[Extracted records]
***
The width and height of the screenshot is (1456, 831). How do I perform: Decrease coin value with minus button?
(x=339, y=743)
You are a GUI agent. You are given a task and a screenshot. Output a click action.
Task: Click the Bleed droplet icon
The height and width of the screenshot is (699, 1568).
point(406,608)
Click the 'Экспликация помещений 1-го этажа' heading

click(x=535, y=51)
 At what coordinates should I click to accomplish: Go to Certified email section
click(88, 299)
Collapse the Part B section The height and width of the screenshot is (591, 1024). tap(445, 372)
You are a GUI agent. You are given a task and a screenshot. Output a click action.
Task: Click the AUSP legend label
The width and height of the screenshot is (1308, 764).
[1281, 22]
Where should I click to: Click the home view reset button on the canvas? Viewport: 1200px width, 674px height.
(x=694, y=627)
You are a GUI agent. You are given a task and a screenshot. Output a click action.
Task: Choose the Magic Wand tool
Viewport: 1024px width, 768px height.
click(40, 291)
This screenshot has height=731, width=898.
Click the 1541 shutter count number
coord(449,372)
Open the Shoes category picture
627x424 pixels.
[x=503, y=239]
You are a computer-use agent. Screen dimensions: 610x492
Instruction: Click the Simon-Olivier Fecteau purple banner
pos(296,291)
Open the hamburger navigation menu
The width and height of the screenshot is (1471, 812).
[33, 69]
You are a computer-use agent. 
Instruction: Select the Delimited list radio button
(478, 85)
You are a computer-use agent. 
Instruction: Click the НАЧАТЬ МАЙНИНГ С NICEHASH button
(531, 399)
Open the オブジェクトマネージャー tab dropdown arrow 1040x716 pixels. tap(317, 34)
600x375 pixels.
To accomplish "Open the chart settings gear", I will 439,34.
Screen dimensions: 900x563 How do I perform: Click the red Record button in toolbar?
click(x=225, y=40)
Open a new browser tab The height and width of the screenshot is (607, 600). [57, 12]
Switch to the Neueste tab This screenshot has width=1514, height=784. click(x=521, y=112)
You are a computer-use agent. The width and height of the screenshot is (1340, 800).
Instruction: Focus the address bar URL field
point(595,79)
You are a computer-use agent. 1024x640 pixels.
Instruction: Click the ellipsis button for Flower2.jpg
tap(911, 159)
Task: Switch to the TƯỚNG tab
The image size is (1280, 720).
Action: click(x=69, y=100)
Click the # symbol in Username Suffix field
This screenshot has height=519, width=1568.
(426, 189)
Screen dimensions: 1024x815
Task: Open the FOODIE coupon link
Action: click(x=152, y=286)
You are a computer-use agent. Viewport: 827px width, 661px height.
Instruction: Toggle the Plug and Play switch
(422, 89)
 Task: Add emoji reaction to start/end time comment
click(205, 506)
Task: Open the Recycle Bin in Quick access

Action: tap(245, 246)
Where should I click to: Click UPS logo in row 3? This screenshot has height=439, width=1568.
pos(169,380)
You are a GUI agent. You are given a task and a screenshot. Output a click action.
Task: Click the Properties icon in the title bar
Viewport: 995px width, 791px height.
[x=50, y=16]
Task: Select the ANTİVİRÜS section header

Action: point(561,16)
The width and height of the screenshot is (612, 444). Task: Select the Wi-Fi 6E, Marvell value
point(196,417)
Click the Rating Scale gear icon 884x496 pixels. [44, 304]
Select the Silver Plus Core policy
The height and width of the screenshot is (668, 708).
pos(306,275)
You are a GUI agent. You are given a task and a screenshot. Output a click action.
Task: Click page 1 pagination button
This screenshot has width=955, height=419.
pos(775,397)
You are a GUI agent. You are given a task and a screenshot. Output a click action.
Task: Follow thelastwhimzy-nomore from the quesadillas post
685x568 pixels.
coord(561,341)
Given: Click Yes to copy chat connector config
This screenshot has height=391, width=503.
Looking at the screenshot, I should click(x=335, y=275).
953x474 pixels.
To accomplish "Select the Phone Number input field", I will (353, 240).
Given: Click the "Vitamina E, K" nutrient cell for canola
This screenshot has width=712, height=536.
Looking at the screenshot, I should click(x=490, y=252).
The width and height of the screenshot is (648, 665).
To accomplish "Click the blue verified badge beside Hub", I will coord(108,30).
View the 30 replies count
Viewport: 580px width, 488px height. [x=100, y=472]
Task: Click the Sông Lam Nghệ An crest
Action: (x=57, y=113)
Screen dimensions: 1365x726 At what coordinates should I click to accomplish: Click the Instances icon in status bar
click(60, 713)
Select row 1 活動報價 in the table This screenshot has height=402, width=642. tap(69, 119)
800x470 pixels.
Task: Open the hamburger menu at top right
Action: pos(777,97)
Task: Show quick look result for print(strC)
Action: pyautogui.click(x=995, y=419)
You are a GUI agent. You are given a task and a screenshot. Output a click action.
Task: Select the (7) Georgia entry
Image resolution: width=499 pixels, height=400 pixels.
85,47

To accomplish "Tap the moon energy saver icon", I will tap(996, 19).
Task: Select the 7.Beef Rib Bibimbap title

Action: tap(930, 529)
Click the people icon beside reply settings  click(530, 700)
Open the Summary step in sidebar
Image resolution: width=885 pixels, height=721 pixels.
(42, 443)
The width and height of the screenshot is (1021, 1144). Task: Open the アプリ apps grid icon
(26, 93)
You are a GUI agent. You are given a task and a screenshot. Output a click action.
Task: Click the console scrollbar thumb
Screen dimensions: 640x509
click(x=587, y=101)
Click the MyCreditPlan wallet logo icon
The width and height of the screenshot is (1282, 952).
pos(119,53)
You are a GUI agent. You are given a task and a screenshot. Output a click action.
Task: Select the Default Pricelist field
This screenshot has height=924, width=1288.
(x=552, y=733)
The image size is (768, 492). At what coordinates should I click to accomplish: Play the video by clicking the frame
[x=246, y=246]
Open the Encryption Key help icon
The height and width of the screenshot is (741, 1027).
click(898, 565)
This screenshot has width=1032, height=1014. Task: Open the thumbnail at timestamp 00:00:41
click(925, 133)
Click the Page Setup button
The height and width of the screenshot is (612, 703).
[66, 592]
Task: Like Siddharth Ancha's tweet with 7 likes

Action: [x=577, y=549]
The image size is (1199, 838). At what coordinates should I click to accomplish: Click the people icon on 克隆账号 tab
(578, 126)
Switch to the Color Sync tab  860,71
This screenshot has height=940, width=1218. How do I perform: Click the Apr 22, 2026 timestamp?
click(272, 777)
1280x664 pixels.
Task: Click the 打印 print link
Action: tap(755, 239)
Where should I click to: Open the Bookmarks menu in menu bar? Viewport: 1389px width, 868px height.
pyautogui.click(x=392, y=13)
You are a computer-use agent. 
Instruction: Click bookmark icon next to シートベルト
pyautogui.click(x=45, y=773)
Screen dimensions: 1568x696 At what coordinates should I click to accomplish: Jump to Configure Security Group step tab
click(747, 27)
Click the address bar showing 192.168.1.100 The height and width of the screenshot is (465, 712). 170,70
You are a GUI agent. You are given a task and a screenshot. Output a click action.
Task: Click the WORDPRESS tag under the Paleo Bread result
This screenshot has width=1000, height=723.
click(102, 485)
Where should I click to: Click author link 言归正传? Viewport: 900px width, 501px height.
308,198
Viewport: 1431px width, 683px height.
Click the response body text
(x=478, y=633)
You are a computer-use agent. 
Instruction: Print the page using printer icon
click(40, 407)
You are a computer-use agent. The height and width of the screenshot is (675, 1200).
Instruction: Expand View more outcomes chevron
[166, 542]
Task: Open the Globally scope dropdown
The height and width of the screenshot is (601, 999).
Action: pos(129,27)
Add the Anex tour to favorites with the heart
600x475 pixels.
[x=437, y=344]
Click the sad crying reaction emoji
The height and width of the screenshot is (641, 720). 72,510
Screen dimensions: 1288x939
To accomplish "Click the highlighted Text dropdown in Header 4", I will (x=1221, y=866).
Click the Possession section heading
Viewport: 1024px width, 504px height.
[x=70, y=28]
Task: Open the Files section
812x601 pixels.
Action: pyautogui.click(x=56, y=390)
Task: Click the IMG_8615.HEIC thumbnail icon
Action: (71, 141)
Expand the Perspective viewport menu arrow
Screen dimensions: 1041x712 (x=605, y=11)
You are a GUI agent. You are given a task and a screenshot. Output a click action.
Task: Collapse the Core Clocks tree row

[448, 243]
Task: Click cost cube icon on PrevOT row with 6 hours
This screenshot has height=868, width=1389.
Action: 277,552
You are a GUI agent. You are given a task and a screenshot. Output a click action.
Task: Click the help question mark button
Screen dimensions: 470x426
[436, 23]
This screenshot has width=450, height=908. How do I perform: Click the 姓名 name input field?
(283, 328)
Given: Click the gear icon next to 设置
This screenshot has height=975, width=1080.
***
#### [Assignment]
Among the entries above, locate the lines containing "You are a computer-use agent. Screen" and "Open a new browser", and transcribe exactly those two lines and all lines between.

#### [Solved exercise]
You are a computer-use agent. Screen dimensions: 610x492
Instruction: Click the Simon-Olivier Fecteau purple banner
pos(296,291)
Open the hamburger navigation menu
The width and height of the screenshot is (1471, 812).
[33, 69]
You are a computer-use agent. 
Instruction: Select the Delimited list radio button
(478, 85)
You are a computer-use agent. 
Instruction: Click the НАЧАТЬ МАЙНИНГ С NICEHASH button
(531, 399)
Open the オブジェクトマネージャー tab dropdown arrow 1040x716 pixels. tap(317, 34)
600x375 pixels.
To accomplish "Open the chart settings gear", I will 439,34.
Screen dimensions: 900x563 How do I perform: Click the red Record button in toolbar?
click(x=225, y=40)
Open a new browser tab The height and width of the screenshot is (607, 600). [57, 12]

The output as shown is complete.